During his address to Political and Religious Leaders and Representatives of the World of Culture on 15 September last in Beirut, Pope Benedict XVI underlined the importance of religious freedom:
"It cannot be forgotten that religious freedom is the basic right on which many other rights depend. The freedom to profess and practise one's religion without danger to life and liberty must be possible to everyone. The loss or attenuation of this freedom deprives the person of his or her sacred right to a spiritually integrated life. What nowadays passes for tolerance does not eliminate cases of discrimination, and at times it even reinforces them. Without openness to transcendence, which makes it possible to find answers to their deepest questions about the meaning of life and morally upright conduct, men and women become incapable of acting justly and working for peace. Religious freedom has a social and political dimension which is indispensable for peace! It promotes a harmonious life for individuals and communities by a shared commitment to noble causes and by the pursuit of truth, which does not impose itself by violence but rather ‘by the force of its own truth’”.

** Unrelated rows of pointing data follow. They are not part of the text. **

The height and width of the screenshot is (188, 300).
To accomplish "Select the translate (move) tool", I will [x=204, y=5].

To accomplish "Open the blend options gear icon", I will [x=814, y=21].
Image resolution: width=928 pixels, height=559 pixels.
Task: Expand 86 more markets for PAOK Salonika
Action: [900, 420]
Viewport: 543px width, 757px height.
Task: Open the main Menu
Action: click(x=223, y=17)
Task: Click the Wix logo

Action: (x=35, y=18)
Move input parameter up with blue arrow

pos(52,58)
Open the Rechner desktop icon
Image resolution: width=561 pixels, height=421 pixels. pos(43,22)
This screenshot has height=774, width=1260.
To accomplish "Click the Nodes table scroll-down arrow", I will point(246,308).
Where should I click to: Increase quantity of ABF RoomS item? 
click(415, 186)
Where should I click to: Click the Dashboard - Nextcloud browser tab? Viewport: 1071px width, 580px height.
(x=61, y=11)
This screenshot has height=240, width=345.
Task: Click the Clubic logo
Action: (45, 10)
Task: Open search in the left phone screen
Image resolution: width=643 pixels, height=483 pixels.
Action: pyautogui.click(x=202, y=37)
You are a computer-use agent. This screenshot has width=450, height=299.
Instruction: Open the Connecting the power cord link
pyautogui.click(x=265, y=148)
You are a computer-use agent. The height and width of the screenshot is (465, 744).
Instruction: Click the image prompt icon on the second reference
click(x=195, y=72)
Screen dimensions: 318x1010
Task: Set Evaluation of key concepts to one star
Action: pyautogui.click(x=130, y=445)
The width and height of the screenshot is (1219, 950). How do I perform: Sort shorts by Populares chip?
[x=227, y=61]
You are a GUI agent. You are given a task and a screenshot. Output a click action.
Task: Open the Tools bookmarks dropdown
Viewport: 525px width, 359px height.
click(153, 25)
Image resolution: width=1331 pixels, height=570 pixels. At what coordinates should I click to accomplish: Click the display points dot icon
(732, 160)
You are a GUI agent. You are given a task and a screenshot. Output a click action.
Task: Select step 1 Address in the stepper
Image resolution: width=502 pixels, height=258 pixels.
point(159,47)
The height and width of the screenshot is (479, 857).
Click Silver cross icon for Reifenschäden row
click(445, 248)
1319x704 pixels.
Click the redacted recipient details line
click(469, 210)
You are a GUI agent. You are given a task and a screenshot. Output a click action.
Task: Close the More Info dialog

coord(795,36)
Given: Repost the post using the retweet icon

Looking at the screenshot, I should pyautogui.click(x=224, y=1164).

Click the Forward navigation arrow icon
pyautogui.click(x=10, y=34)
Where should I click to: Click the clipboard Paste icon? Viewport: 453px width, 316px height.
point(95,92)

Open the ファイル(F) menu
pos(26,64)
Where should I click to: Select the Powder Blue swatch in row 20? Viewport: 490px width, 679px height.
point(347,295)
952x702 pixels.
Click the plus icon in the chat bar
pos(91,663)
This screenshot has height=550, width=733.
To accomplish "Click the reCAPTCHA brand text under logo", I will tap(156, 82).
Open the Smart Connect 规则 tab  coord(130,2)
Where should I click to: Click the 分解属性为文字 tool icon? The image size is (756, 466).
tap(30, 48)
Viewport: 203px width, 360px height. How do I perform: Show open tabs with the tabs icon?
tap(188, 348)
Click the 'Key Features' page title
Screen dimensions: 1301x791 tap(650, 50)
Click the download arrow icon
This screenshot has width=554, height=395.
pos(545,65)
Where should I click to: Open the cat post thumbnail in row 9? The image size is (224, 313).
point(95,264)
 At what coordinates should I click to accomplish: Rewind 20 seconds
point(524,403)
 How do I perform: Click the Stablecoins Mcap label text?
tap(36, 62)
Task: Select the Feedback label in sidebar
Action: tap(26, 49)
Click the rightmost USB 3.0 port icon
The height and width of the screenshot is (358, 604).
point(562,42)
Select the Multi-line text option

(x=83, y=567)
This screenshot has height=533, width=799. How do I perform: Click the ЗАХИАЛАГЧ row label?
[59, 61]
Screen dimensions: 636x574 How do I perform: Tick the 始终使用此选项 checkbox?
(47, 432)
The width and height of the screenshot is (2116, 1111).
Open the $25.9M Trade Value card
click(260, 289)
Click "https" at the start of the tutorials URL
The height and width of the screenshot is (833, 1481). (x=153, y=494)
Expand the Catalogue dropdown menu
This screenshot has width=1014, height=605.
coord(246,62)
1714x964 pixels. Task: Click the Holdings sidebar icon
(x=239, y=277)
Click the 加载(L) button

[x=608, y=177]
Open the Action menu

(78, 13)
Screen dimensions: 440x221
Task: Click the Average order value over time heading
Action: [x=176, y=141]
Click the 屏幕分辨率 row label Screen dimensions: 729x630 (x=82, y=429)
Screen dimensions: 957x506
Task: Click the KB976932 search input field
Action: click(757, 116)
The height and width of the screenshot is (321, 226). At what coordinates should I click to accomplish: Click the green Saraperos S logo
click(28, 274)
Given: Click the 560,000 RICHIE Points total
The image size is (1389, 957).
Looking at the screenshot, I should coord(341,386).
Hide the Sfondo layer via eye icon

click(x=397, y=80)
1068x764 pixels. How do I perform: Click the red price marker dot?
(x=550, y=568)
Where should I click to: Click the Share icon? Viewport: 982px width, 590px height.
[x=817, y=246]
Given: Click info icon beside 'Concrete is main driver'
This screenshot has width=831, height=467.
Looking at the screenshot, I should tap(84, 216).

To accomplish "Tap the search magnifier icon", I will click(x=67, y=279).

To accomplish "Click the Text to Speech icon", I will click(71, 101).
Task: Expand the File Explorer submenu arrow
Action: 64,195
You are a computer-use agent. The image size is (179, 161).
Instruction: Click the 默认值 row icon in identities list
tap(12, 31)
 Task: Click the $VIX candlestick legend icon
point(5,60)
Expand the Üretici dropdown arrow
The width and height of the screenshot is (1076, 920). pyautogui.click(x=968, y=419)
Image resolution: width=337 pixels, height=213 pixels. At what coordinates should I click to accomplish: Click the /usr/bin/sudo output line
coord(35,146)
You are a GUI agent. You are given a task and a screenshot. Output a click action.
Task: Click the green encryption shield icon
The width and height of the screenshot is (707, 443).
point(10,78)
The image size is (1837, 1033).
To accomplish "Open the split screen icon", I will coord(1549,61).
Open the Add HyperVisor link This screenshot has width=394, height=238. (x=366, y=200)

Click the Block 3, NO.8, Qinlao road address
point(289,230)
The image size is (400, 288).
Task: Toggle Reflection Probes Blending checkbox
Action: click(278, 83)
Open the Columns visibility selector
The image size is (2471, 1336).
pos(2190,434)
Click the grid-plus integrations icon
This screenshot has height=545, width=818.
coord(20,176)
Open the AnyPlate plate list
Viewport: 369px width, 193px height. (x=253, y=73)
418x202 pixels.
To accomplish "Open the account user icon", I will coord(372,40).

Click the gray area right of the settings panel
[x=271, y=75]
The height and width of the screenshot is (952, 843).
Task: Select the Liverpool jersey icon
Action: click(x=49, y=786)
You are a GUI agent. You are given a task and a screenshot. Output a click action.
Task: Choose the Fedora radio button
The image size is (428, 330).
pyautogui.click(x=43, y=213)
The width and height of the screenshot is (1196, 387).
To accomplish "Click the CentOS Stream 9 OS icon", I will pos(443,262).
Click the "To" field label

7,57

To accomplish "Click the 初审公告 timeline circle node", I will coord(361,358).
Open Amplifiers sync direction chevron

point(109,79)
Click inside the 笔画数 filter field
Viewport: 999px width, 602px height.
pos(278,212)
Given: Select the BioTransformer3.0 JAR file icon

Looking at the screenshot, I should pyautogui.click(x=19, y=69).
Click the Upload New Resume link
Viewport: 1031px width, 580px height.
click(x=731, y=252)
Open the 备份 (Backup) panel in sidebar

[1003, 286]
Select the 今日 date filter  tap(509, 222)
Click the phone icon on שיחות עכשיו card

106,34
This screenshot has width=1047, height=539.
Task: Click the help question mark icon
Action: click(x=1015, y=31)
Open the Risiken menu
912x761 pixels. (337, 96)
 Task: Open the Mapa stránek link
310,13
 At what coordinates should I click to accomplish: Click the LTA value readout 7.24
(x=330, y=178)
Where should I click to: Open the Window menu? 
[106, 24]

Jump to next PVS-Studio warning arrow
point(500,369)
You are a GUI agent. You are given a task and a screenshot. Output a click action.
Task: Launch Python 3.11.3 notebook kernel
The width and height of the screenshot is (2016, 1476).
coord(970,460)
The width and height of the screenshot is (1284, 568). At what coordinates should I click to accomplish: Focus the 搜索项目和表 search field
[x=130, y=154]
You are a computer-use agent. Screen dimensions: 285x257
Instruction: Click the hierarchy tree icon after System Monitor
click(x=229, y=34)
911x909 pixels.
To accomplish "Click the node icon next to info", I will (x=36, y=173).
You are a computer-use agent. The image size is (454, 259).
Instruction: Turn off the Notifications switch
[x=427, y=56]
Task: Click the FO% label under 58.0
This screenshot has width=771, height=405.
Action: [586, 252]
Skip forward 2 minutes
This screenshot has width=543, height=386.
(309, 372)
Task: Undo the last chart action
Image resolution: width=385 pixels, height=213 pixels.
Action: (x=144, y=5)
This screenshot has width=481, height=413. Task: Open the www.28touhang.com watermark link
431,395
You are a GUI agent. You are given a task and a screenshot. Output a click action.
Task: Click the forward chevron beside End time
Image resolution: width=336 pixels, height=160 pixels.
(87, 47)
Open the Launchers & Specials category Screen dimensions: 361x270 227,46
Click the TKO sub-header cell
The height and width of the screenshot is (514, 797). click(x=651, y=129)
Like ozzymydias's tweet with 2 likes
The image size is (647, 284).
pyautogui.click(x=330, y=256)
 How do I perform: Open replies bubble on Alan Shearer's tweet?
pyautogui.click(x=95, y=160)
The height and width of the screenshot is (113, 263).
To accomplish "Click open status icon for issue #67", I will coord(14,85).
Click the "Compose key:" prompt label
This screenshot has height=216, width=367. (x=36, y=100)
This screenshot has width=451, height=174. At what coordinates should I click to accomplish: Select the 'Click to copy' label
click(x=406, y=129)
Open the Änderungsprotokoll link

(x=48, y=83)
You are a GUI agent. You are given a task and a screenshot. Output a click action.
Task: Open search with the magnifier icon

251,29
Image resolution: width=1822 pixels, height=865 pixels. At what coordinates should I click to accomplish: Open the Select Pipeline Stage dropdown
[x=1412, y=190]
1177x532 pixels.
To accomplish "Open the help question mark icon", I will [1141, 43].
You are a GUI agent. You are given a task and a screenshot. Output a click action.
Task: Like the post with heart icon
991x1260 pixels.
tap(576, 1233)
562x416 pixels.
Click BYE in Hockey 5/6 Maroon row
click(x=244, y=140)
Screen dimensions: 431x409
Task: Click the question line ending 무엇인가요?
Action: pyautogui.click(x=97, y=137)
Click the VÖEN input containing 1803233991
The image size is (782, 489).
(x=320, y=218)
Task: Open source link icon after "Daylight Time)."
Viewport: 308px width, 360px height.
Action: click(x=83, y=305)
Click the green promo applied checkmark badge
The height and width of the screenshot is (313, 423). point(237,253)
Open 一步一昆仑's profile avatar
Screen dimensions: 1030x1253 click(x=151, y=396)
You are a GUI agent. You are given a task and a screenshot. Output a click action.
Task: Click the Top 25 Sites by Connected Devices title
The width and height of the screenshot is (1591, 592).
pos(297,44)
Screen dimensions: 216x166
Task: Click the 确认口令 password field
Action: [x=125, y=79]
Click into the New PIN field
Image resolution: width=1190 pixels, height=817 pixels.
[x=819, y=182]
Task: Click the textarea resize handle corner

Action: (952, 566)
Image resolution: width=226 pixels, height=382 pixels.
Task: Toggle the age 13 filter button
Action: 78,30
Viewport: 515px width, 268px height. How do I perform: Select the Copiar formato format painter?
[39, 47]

Therefore, all of us are called to renew our commitment, with a sense of shared responsibility, for the promotion of greater social justice, through religious freedom, for a lasting and secure peace in the world. Echoing what Pope Benedict XVI said during his visit to Lebanon, may I conclude saying:
“Thoughts of peace, words of peace and acts of peace create an atmosphere of respect, honesty and cordiality, where faults and offences can be truthfully acknowledged as a means of advancing together on the path of reconciliation. May political and religious leaders reflect on this!” (Meeting with Members of the Government, Institutions of the Republic, the Diplomatic Corps, Religious Leaders and Representatives of the World of Culture, 15 September 2012, Lebanon).